TEXT FOR ANALYSIS:
[Start of Attachment]


  2. It boils down to money or profit margin factor. One of the significant cost is payment to a doctor or nephrologist who cover the particular centre. Money has to come from some where!

  3. If money is an issue, then concentrate on improving existing centres rather than opening up new non-compliant ones.

  4. Demand is so big that existing centers are not enough to Cater the needs. So it is either less centers with good quality but expensive fee or more centers with moderate quality with moderate fee. Either ways, poor patients are the one going to be affected.

  5. As per the MSN statement, only 60% of NGO HD capacities are utilized. In other words, there are more dialysis slots than patients.
    I know there are certain places which are still badly underserved due to maldistribution of centres, with patients suffering from a lack of options. But I can assure you Selangor is well serviced in terms of dialysis slots – NGO & private.
    It makes one wonder why certain parties are still hellbent in opening centres there.
    Oh by the way, the standards prescribed are the MINIMUM requirements from 1994. If a centre can’t comply, it is not “moderate” in quality, it is poor.

[End of Attachment]

DATA SUPPLIED:
[Start of Attachment]

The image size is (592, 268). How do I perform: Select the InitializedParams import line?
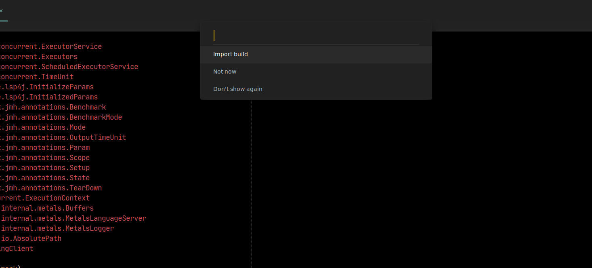click(x=48, y=97)
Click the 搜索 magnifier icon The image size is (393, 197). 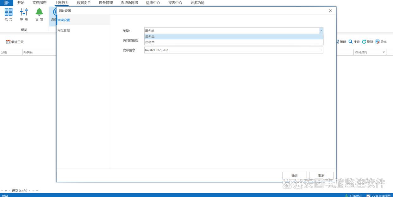click(351, 42)
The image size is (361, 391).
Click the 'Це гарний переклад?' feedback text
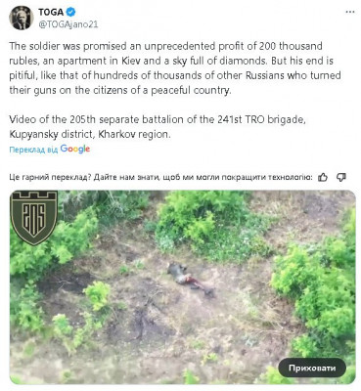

[End of Attachment]

WORK INSTRUCTION A:
Quote the first sentence of each numbered comment in the text on dialysis centres, with its number.
WORK INSTRUCTION B:
Repeat the text on dialysis centres word for word from "3. If money" to "slots than patients.".
WORK INSTRUCTION C:
Go on with the text on dialysis centres, starting after its last sentence.

EXERCISE ANSWER A:
2. It boils down to money or profit margin factor.
3. If money is an issue, then concentrate on improving existing centres rather than opening up new non-compliant ones.
4. Demand is so big that existing centers are not enough to Cater the needs.
5. As per the MSN statement, only 60% of NGO HD capacities are utilized.

EXERCISE ANSWER B:
3. If money is an issue, then concentrate on improving existing centres rather than opening up new non-compliant ones.

  4. Demand is so big that existing centers are not enough to Cater the needs. So it is either less centers with good quality but expensive fee or more centers with moderate quality with moderate fee. Either ways, poor patients are the one going to be affected.

  5. As per the MSN statement, only 60% of NGO HD capacities are utilized. In other words, there are more dialysis slots than patients.

EXERCISE ANSWER C:
  6. I may look at certain NGO centres with more compassion if they only took in those who can’t pay or can only pay minimally. But if one is taking in JPA, BaitulMal, SOCSO sponsored patients who are paying the full fee, are you really a charity organization?

  7. charitable organisations are also allowed to treat full fee paying earned may be use to subsidise less fortunate customers.we may be sceptical or wary about organisations masquerading as charitable body making obscene profits etc.-thats a subject for another day!!
    the dialysis centres still provide a service to the community.why do we have to make insinuating/condescending remarks about a private organisation charitable or otherwise running a profitable business and yet unreservedly accept the profit motivated private hospitals?
    i m never against hospitals or any medical enterprises making money -let market forces decide the quantum of profit and and the number of private centres etc.competition will benefit consumers and the more medical and dialysis centres the better for consumers.

  8. Lazyman: a charity centre wants full-paying patients, requests for grants, receives donated dialysis machines & cash donations, accepts govt subsidies for NGOs. Don’t you think it should follow the standards and requirements of HD centers then?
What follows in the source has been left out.